-- Source data start --
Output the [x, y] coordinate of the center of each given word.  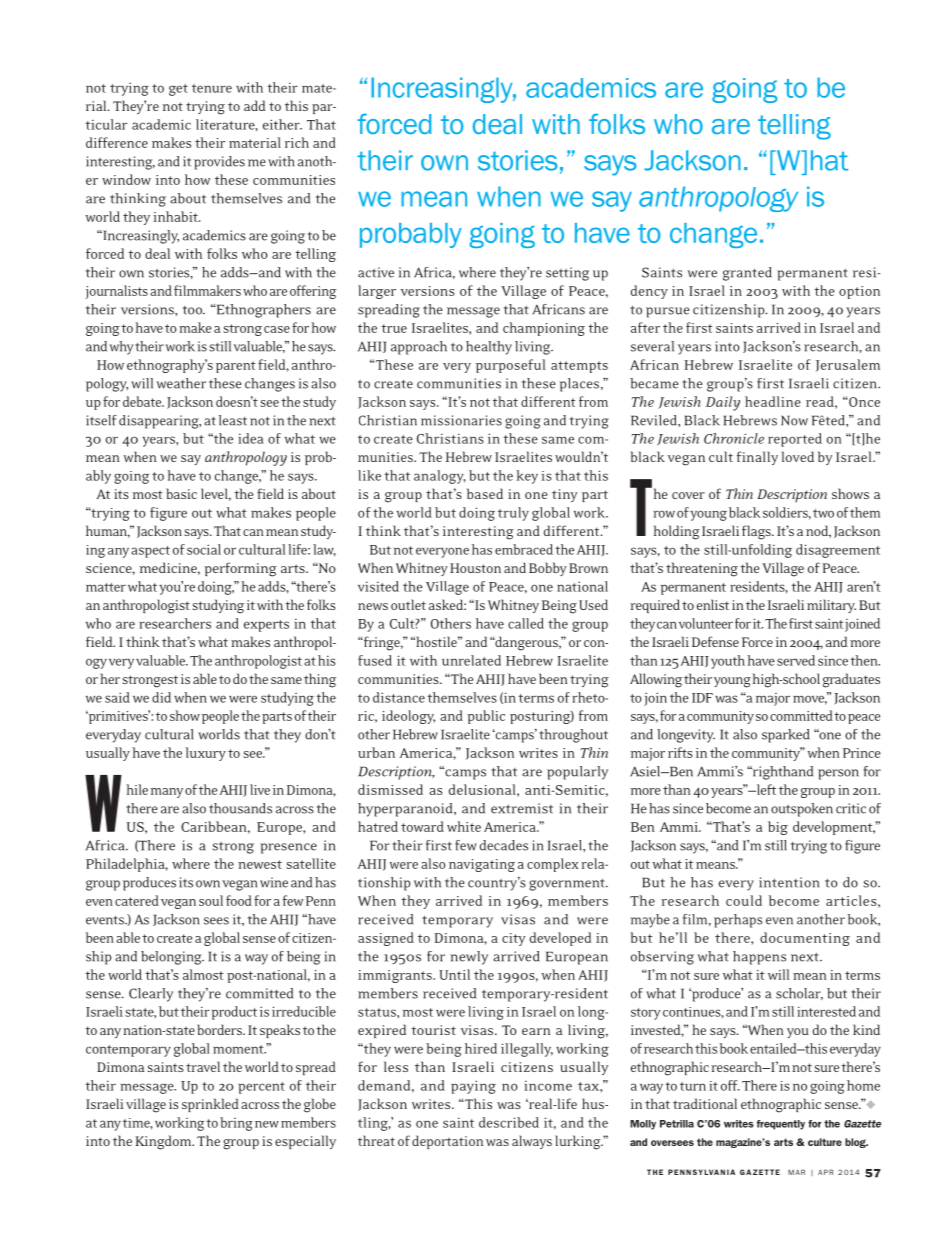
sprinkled [210, 1105]
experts [266, 626]
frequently [781, 1125]
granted [747, 274]
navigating [482, 865]
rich [297, 142]
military [831, 606]
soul [211, 900]
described [509, 1122]
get [178, 90]
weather [181, 383]
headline [773, 401]
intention [789, 882]
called [526, 623]
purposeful [510, 366]
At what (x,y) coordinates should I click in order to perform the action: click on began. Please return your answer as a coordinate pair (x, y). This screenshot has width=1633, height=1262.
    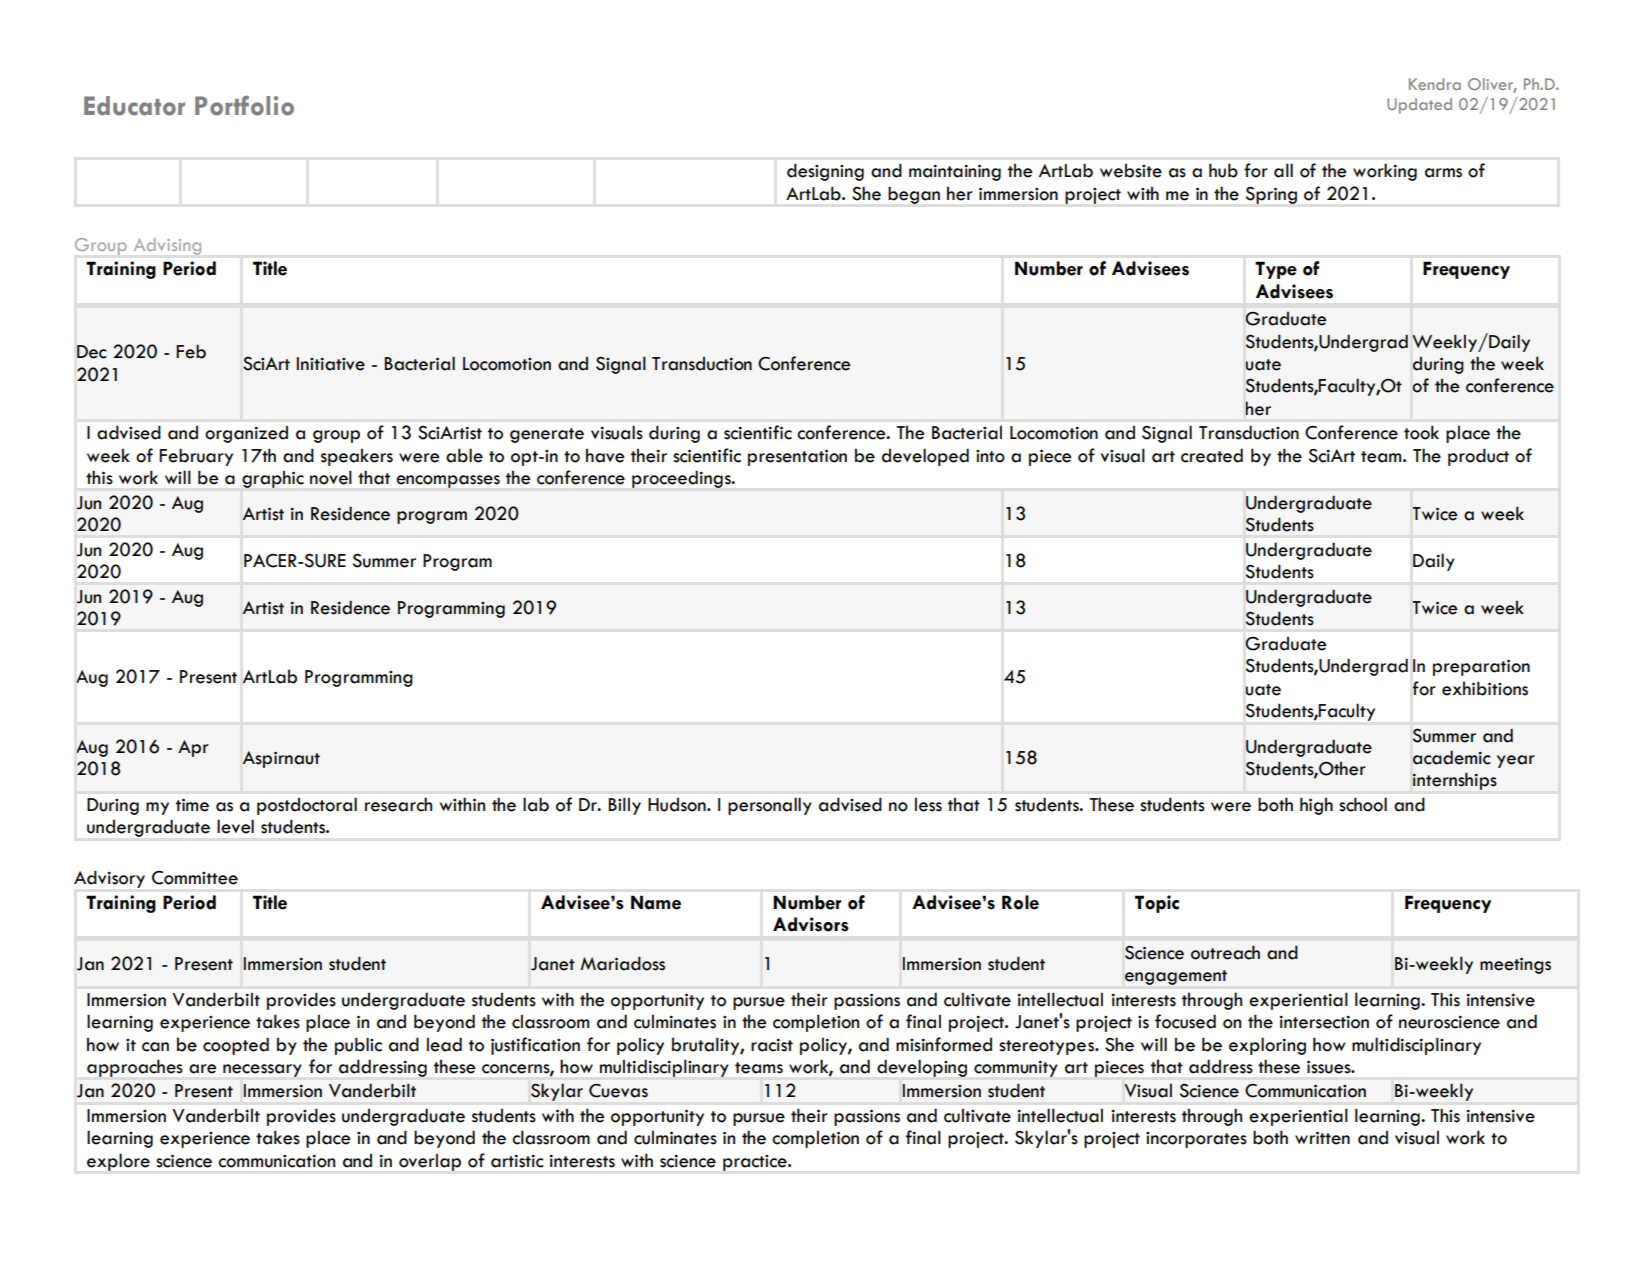
    Looking at the image, I should click on (914, 195).
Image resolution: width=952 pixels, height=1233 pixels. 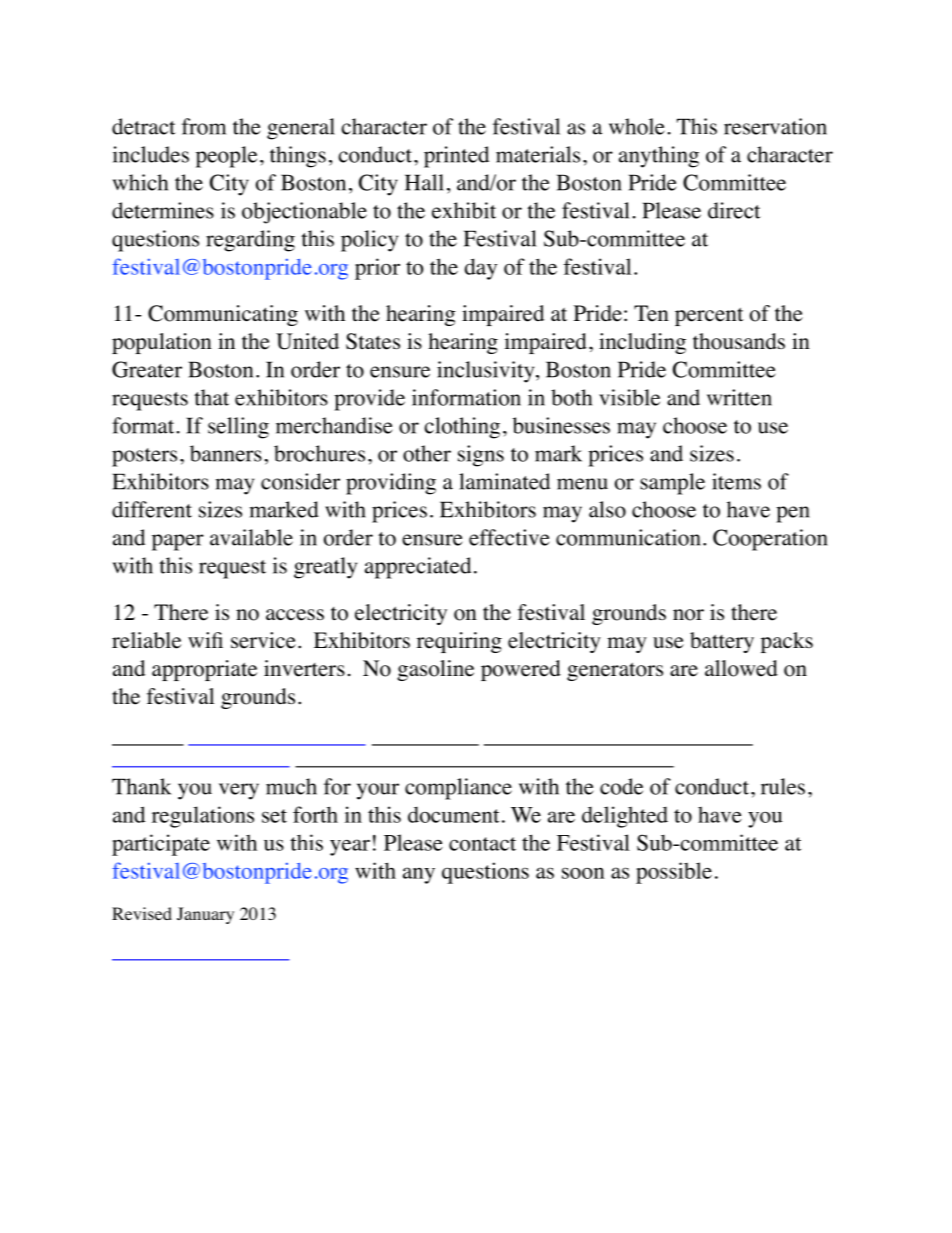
-- Source data end --
__What is being asked__
Extract every line above that contains the string "click", matching case exactly.

__Full answer__
At what (x,y) coordinates should I click in order to perform the action: click on began. Please return your answer as a coordinate pair (x, y). This screenshot has width=1633, height=1262.
    Looking at the image, I should click on (914, 195).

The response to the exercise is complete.